By Derek Fleming
SACRAMENTO – With little time to spare before a Friday deadline, California lawmakers passed and Gov. Jerry Brown signed on Thursday the strongest protections of consumer data in the nation.
Assembly Bill 375, or the California Consumer Privacy Act, passed both sides of the statehouse and trumps a competing initiative planned for the November ballot.
“Once again California is taking the lead in protecting consumers and holding bad actors accountable,” state Sen. Bill Dodd, D-Napa, said in a statement. “My hope is other states will follow, ensuring privacy and safeguarding personal information in a way the federal government has so far been unwilling to do.”
Data privacy has dominated headlines in 2018. Facebook found itself in hot water when it was revealed that personal information of up to 87 million people worldwide was exposed. The firm Cambridge Analytica compiled data from Facebook users to create software designed to predict and influence voters in support of Donald Trump’s presidential campaign. Facebook acknowledged it was aware of the breach as early as 2015, but did not take steps to correct the problem.
The effort to create strong consumer data protections found in Assembly Bill 375 began over two years ago, however, when Californians for Consumer Privacy chair Alistair MacTaggart began drafting an initiative. His measure received enough signatures to qualify for the November ballot, but will now be removed in favor of AB 375.
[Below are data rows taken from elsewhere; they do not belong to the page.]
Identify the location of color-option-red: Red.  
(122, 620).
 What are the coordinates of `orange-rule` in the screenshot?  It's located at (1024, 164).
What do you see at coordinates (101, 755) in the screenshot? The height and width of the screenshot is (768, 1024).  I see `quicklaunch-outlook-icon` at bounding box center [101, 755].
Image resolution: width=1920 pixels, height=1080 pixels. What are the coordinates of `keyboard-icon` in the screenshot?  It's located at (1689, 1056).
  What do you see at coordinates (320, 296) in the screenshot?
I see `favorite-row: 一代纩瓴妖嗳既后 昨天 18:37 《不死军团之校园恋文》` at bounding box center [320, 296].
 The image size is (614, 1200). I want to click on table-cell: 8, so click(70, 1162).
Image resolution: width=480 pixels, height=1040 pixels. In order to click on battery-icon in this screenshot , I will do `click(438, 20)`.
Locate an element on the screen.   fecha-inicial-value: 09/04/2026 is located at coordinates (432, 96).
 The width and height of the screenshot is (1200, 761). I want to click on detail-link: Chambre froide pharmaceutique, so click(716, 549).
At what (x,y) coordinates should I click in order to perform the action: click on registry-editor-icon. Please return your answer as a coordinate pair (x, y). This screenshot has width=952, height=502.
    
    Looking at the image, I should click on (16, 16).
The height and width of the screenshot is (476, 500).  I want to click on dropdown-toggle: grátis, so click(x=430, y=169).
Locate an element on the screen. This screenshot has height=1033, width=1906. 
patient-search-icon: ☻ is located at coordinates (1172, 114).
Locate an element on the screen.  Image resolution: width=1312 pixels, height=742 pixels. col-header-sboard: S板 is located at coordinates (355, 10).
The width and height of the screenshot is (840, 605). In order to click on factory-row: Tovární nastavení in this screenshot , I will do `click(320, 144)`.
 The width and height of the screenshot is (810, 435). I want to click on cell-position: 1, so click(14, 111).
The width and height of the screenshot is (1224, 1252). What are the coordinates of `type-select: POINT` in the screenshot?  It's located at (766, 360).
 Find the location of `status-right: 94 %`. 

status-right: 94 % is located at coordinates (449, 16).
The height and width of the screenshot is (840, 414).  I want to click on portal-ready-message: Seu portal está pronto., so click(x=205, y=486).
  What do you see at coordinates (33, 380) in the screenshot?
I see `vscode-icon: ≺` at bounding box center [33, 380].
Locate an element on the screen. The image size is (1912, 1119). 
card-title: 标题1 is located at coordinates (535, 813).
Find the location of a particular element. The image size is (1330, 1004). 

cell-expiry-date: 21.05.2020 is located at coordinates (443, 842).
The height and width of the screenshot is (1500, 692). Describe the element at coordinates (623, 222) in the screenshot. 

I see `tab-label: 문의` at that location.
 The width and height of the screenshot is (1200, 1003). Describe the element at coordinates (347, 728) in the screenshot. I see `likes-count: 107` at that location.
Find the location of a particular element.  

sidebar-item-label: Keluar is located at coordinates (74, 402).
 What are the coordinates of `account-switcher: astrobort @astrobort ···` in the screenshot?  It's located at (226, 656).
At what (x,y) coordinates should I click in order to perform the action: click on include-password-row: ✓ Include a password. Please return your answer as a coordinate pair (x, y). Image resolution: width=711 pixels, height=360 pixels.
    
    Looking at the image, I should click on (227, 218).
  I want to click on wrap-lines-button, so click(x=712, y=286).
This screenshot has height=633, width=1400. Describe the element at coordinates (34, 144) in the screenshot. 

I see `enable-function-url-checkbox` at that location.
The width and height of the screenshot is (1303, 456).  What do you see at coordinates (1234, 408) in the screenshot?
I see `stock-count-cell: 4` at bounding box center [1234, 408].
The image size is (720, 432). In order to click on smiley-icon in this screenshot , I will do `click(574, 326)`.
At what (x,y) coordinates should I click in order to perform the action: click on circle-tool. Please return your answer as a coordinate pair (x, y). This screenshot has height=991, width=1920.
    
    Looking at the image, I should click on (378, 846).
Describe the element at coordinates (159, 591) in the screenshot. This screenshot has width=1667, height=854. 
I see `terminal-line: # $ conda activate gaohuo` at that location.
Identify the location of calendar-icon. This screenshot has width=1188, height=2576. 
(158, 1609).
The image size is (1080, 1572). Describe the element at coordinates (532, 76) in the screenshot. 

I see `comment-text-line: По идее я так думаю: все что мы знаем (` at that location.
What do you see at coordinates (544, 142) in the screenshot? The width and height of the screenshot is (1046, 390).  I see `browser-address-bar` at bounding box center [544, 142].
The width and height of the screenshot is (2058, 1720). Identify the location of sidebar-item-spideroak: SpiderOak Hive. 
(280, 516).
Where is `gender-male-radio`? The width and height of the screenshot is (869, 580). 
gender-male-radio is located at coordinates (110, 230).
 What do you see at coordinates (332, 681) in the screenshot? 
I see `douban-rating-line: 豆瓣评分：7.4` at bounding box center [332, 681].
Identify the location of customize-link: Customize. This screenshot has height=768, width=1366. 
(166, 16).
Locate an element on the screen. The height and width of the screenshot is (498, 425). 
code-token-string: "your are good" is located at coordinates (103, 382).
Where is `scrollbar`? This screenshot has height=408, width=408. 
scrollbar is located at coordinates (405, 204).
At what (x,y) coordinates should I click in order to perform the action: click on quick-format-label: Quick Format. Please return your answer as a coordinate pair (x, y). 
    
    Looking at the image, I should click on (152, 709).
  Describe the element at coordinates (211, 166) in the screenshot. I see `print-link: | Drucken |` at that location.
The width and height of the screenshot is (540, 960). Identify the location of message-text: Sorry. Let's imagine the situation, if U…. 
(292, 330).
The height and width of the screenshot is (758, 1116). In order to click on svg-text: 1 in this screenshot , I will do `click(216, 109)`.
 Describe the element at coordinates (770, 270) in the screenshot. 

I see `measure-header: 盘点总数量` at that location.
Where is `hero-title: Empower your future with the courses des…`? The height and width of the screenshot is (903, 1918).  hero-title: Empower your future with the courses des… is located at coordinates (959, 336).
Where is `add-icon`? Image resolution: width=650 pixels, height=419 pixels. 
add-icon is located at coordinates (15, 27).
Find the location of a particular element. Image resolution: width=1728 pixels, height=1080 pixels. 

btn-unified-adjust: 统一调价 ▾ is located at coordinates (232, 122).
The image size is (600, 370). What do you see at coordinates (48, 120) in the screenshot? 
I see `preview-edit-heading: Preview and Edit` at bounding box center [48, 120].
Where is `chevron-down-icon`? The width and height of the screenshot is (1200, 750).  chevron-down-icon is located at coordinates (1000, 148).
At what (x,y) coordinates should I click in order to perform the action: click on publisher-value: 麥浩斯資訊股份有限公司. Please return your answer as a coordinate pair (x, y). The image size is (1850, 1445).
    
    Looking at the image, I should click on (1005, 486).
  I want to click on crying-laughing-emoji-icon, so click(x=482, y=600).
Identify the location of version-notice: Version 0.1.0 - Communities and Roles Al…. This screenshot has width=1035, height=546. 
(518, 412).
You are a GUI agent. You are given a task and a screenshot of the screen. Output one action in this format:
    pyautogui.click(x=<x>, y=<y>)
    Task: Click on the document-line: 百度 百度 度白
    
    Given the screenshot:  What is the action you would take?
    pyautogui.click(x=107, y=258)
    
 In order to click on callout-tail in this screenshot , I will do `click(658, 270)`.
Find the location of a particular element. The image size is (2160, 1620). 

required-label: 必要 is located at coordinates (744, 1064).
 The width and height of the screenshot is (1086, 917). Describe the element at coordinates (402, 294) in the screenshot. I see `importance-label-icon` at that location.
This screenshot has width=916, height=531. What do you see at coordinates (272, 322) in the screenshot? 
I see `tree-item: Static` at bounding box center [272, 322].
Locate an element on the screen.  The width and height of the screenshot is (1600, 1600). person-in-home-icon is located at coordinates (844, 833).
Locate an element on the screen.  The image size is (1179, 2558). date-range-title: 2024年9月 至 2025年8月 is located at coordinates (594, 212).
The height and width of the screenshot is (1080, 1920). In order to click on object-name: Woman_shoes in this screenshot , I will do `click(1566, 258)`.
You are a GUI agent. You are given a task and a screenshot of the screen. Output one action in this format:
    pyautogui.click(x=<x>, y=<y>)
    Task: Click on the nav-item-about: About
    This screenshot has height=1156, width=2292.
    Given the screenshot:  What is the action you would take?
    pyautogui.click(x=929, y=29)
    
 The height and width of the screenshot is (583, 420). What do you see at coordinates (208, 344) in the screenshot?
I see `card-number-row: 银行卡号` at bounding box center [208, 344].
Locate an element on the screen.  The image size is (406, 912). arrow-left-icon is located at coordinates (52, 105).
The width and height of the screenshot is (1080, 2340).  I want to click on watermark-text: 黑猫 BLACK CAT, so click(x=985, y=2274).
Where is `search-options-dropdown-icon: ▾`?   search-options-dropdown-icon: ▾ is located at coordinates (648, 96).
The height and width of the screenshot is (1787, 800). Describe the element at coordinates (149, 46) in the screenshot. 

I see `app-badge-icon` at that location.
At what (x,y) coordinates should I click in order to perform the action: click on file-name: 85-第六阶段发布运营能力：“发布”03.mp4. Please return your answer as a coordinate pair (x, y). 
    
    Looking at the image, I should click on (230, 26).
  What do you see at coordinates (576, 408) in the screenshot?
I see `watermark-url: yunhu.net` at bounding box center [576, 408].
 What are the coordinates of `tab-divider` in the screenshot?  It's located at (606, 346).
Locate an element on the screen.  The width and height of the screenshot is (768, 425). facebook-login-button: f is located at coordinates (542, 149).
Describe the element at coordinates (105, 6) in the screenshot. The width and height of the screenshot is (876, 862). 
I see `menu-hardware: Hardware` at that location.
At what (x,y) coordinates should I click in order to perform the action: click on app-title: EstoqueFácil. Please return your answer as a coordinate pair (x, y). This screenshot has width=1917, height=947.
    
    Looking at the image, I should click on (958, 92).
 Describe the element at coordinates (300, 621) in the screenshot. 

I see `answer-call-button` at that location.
“This is a monumental achievement for consumers, with California leading the way in creating unprecedented consumer protections for the rest of the nation,” MacTaggart said. “As the effort to empower Californians with critical privacy protections continues, we are heartened by and appreciative of the participation of many stakeholders and privacy advocates in this process and look forward to their continued involvement as the vision for greater consumer privacy becomes reality. It’s my strong belief that these new California rights will soon extend to the rest of the United States.”
The act is not without controversy – nor is it necessarily complete, something acknowledged by co-author Assemblyman Ed Chau, D-Monterey Park.
“I think one of the things we will be looking at is the private rights of action, which has been raised by a number of people,” Chau said. “The attorney general may have some issues that we need to fine-tune. There might be some immediate technical cleanup that we need to work on.”
The work that remains is due to how fast the act passed. The language of the bill was created on June 21 with the gut-and-amend of a previous consumer protections bill.
Because of the work needed on the bill, it will not take effect immediately. Instead, legislators plan to work with interested parties to identify issues and ensure the bill is as complete as possible when it takes effect.
“I think that, even though the law will be delayed in its implementation, I think it will have an immediate impact, just on the virtue of its existence,” Hertzberg, one of the co-authors of the bill, said.
The act provides broad consumer protections including the right to know all data collected by a business, the right to say no to the sale of information, the right to delete data and the right to know the purpose of collecting data for business or commercial reasons. An important element of the act is the robust protection of children’s data.
“Today’s kids are the most tracked generation ever,” Elizabeth Galicia, vice president of Common Sense Kids Action said. “Their personal information, activities and networks are exposed and often for sale. This law is a strong first step in protecting kids and all consumers.”
Opponents of the measure include Amazon, Google, AT&T and Comcast, which were expected to wage a multimillion-dollar campaign had the act gone before voters. With the bill now safely signed, the bill’s supporters will now turn their attention to implementation.
“In many ways, the work has just begun,” Galicia said. “We must fight to ensure these rights are not eroded, we must ensure the attorney general can robustly enforce this law and we need to work to inform consumers of their new rights.”
The bill passed unanimously and it was signed into law by Brown during the press conference announcing its passage.